+++ TEXT +++

Read-Copy Update (RCU)
Lock-free reader synchronization for read-heavy workloads — readers never block; writers retire old data after a guaranteed grace period.
RCU (Read-Copy Update)since C++26A synchronization mechanism where readers access shared data with a single atomic load and no locking, while writers publish new versions atomically and defer reclamation of old versions until every thread has passed through a quiescent state — a moment when it holds no live reference to RCU-protected data.
Overview
RCU solves the same problem as a reader-writer lock — coordinating readers and writers on shared mutable data — but with fundamentally different performance characteristics. A reader-writer lock serializes every reader behind any ongoing write; RCU eliminates all reader-side synchronization. The read path is a single memory_order_acquire atomic load followed by ordinary pointer dereference. No mutex, no CAS, no per-thread counter.
This makes RCU ideal for data that is read millions of times per second but updated infrequently: routing tables, DNS caches, security policy configurations, feature-flag snapshots, subscriber registries.
The cost is asymmetric write complexity. A writer cannot update in place. It must:
- Allocate a new version of the protected object.
- Atomically publish the new pointer (replacing the shared
std::atomic<T*>). - Retire the old pointer — scheduling its destruction after a grace period elapses.
A grace period is the minimum interval during which every thread has passed through at least one quiescent state. The RCU domain monitors these transitions and invokes each retired object's deleter only after a complete grace period has elapsed, guaranteeing no thread still holds a reference to the object being destroyed.
RCU vs hazard pointers: both enable lock-free reads. Hazard pointers require each reader to register the exact pointer it is about to dereference in a shared hazard record before use — per-access write traffic, but immediate per-object protection. RCU requires no per-access registration; instead the domain tracks per-thread quiescent states, making reads cheaper but requiring that read-side critical sections be bounded in duration and not persist across thread sleep or synchronization boundaries.
C++26 provides RCU via the <rcu> header. The implementation strategy (epoch counters, quiescent-state barriers, periodic scans) is left unspecified; only the observable guarantees are standardized.
Syntax
// <rcu> — C++26
namespace std {
// Manages retired objects and tracks grace periods across threads.
class rcu_domain { /* implementation-defined */ };
// Returns the process-wide default domain.
rcu_domain& rcu_default_domain() noexcept;
// CRTP mixin that adds a retire() member to derived types.
template<class T, class D = std::default_delete<T>>
class rcu_obj_base {
public:
// Enqueue *this for deletion after the next complete grace period.
void retire(D d = D{},
rcu_domain& domain = rcu_default_domain()) noexcept;
protected:
rcu_obj_base() = default;
rcu_obj_base(const rcu_obj_base&) = default;
rcu_obj_base& operator=(const rcu_obj_base&) = default;
};
// Retire p on domain: call d(p) after a complete grace period.
// Non-blocking — returns before deletion occurs.

+++ EXERCISE INPUTS +++

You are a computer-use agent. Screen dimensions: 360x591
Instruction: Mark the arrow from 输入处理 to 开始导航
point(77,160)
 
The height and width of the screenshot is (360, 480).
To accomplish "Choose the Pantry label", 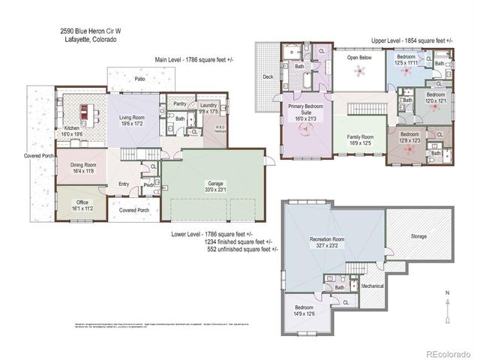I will click(x=178, y=104).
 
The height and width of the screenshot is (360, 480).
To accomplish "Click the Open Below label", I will click(x=360, y=58).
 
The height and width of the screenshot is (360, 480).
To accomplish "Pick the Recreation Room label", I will click(x=333, y=242).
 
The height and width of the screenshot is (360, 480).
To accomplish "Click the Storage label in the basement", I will click(x=418, y=236).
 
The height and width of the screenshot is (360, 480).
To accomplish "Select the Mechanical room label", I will click(x=373, y=286).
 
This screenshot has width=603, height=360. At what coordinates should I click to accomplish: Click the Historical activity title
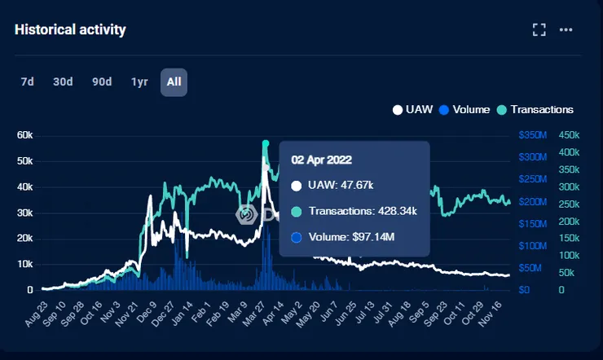pos(70,30)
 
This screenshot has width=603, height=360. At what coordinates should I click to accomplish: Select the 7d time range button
pos(28,81)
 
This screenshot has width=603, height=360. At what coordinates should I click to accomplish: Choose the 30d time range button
pos(63,81)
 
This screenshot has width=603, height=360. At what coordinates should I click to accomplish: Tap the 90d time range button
pos(102,81)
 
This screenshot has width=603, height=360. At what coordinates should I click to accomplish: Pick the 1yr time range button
pos(139,81)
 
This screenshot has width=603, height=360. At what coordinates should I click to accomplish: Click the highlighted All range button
pos(174,81)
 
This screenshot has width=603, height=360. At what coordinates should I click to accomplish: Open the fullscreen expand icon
pos(539,30)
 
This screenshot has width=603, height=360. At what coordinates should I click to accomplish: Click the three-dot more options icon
pos(566,30)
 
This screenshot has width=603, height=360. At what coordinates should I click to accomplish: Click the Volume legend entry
pos(464,109)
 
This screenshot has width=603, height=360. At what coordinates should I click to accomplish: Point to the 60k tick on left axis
pos(24,134)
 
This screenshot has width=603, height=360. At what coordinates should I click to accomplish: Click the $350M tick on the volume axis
pos(534,134)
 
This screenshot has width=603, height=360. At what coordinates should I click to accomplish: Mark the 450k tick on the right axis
pos(569,134)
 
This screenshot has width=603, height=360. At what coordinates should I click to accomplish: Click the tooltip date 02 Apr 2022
pos(322,159)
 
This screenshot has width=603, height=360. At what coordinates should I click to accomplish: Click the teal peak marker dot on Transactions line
pos(266,144)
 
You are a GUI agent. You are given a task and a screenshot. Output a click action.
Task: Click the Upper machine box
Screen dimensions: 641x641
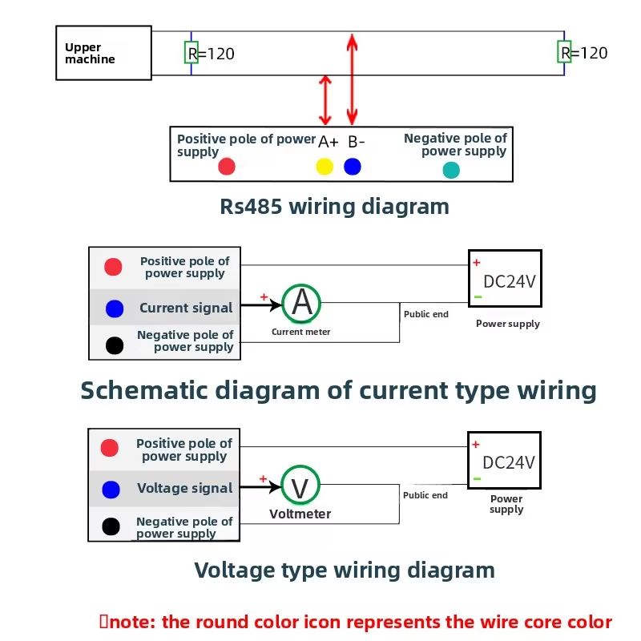point(104,53)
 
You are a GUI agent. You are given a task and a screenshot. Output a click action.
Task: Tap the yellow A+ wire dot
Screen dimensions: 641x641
point(325,167)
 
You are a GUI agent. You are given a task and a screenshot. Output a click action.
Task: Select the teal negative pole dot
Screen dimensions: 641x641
point(451,170)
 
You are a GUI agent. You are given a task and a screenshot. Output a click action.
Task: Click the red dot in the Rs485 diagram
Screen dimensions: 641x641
point(227,167)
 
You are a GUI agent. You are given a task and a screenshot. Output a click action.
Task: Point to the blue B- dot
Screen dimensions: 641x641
point(353,167)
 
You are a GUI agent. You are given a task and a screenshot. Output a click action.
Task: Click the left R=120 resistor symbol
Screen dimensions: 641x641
point(191,52)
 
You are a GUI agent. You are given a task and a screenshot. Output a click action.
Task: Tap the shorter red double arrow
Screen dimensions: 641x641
point(325,100)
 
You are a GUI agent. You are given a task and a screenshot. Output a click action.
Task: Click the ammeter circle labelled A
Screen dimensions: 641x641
point(302,302)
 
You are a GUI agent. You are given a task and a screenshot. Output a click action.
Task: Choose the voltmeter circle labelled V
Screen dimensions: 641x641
point(300,486)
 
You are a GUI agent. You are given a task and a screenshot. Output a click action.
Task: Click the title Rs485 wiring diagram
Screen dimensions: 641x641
point(334,207)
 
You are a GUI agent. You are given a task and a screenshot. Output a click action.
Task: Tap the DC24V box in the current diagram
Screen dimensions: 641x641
point(506,279)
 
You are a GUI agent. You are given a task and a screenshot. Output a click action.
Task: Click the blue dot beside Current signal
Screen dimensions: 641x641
point(115,308)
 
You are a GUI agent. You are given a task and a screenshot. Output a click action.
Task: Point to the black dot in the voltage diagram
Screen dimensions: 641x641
point(111,526)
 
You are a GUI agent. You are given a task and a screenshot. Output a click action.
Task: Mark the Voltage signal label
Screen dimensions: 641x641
point(184,488)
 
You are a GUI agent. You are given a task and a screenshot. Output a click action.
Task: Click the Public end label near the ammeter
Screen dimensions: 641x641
point(426,314)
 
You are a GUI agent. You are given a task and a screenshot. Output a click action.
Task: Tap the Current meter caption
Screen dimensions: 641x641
point(300,332)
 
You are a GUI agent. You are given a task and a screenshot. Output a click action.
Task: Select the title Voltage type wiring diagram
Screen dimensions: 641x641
point(345,570)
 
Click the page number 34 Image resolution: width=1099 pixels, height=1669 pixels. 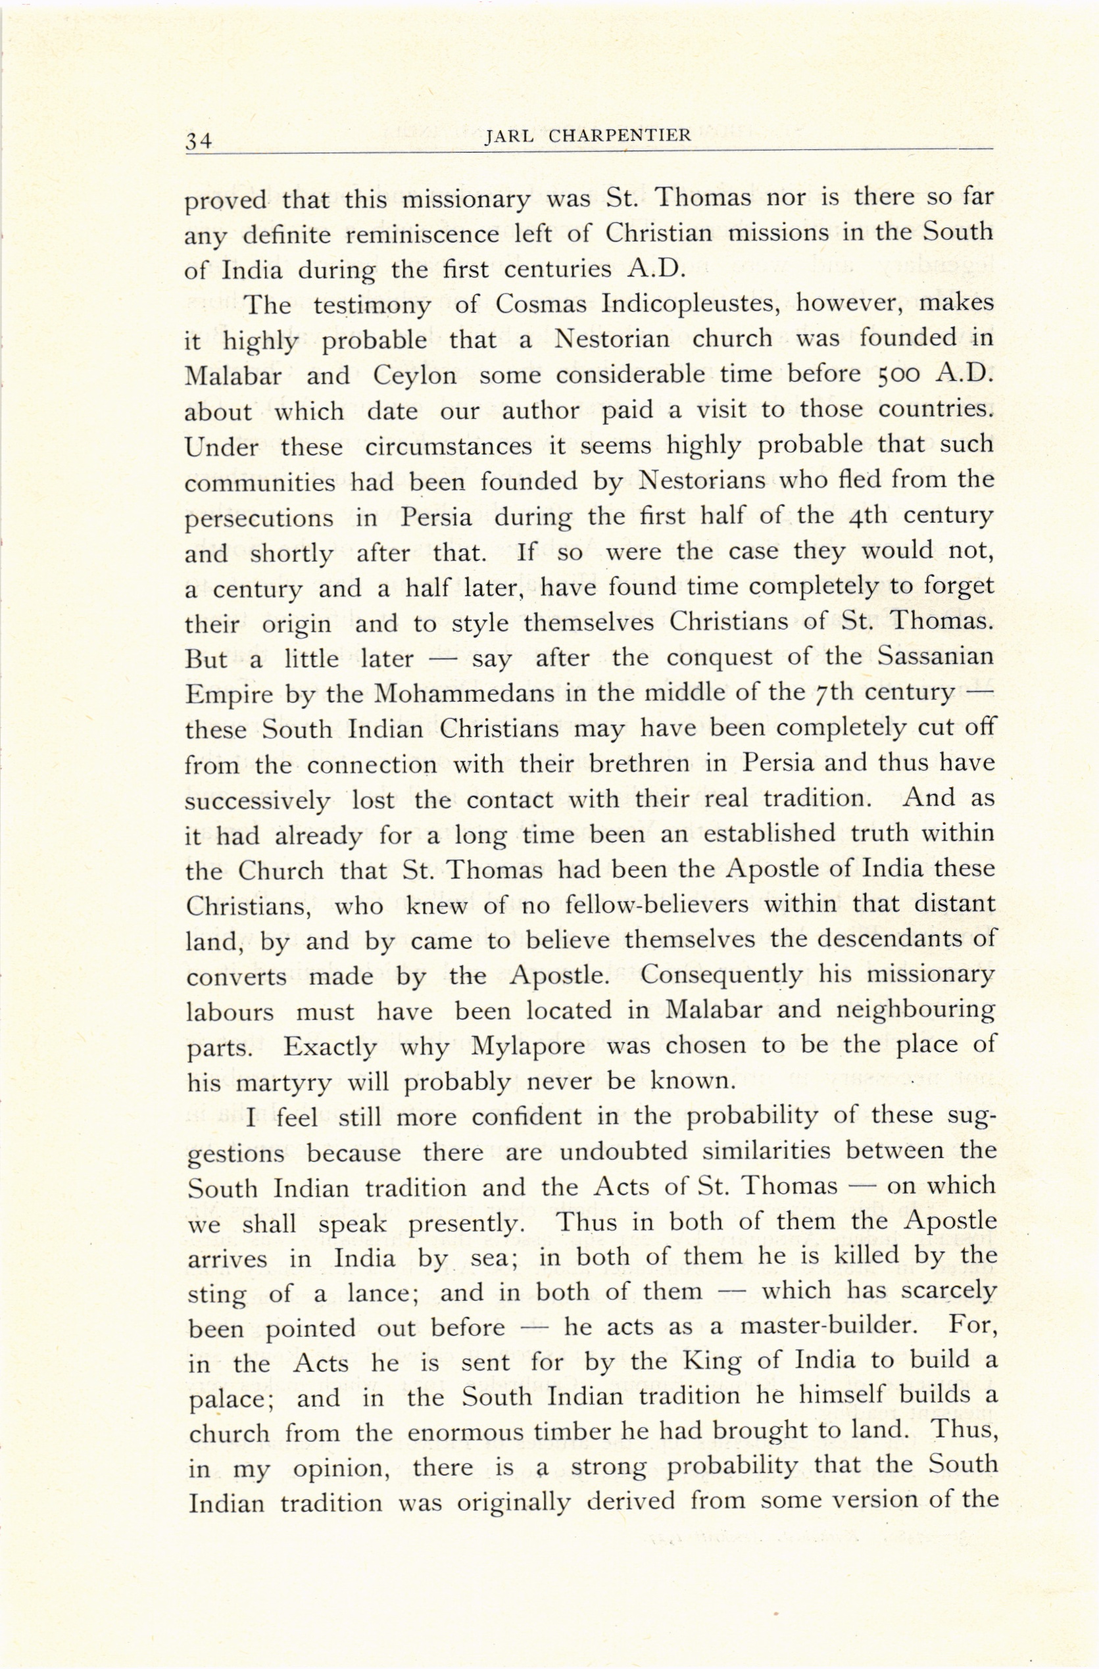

+++

**DIRECTIONS**
A: Please list every kind of data that the Read-Copy Update text names as ideal for RCU.
B: Rewrite everything from the first of the rows down through the line containing "point(77,160)", with "arrow" changed to "line" and nothing else altered.

**EXERCISE ANSWERS**
A:
- routing tables
- DNS caches
- security policy configurations
- feature-flag snapshots
- subscriber registries

B:
You are a computer-use agent. Screen dimensions: 360x591
Instruction: Mark the line from 输入处理 to 开始导航
point(77,160)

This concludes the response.